**What the task requires**:
Below are some records. Copy every line in them that holds "will".

#### Information given

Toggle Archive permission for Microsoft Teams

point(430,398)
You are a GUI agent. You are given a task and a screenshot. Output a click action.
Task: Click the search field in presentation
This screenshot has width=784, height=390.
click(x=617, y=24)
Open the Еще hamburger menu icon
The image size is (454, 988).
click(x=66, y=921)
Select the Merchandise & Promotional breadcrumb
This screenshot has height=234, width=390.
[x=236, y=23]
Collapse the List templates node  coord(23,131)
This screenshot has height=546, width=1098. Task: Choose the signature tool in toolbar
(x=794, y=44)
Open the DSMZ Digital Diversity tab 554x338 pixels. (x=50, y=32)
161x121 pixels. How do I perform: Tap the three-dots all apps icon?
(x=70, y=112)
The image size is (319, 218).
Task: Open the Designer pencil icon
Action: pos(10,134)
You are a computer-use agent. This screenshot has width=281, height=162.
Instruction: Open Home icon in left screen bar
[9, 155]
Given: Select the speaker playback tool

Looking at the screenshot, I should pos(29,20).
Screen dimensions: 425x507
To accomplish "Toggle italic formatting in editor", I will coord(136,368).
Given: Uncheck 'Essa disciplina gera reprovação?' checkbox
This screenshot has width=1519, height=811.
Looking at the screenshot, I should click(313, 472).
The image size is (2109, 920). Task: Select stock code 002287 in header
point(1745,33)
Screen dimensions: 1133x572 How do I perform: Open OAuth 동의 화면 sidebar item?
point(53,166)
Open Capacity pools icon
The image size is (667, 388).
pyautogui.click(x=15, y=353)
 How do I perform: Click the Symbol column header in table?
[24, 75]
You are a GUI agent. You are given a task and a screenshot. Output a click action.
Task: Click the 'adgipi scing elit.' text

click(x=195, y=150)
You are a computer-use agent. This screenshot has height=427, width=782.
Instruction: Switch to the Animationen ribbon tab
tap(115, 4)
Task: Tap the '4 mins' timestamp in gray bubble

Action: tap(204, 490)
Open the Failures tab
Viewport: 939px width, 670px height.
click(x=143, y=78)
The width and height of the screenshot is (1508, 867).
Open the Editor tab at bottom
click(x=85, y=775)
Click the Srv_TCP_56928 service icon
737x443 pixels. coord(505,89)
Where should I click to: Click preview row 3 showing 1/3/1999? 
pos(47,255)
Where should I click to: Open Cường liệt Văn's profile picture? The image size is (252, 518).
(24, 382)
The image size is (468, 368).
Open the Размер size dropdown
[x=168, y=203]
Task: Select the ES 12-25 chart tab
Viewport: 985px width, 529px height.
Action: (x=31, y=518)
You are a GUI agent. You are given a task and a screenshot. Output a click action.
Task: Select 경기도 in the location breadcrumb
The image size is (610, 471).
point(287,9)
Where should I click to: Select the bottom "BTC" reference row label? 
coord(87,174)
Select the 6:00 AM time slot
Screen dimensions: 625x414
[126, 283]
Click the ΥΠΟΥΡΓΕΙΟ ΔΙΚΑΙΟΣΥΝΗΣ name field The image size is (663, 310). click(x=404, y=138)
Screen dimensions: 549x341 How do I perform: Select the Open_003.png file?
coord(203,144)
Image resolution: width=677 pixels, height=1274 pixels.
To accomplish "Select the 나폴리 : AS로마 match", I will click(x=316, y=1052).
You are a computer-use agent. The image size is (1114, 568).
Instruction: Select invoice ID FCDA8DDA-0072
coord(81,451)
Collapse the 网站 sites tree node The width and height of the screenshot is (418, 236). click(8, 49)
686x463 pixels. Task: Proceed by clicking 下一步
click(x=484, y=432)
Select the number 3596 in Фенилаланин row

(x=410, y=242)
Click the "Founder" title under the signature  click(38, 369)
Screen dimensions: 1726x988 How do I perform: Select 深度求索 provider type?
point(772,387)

########

**Your response**:
To accomplish "Toggle italic formatting in editor", I will coord(136,368).
To accomplish "Select the 나폴리 : AS로마 match", I will click(x=316, y=1052).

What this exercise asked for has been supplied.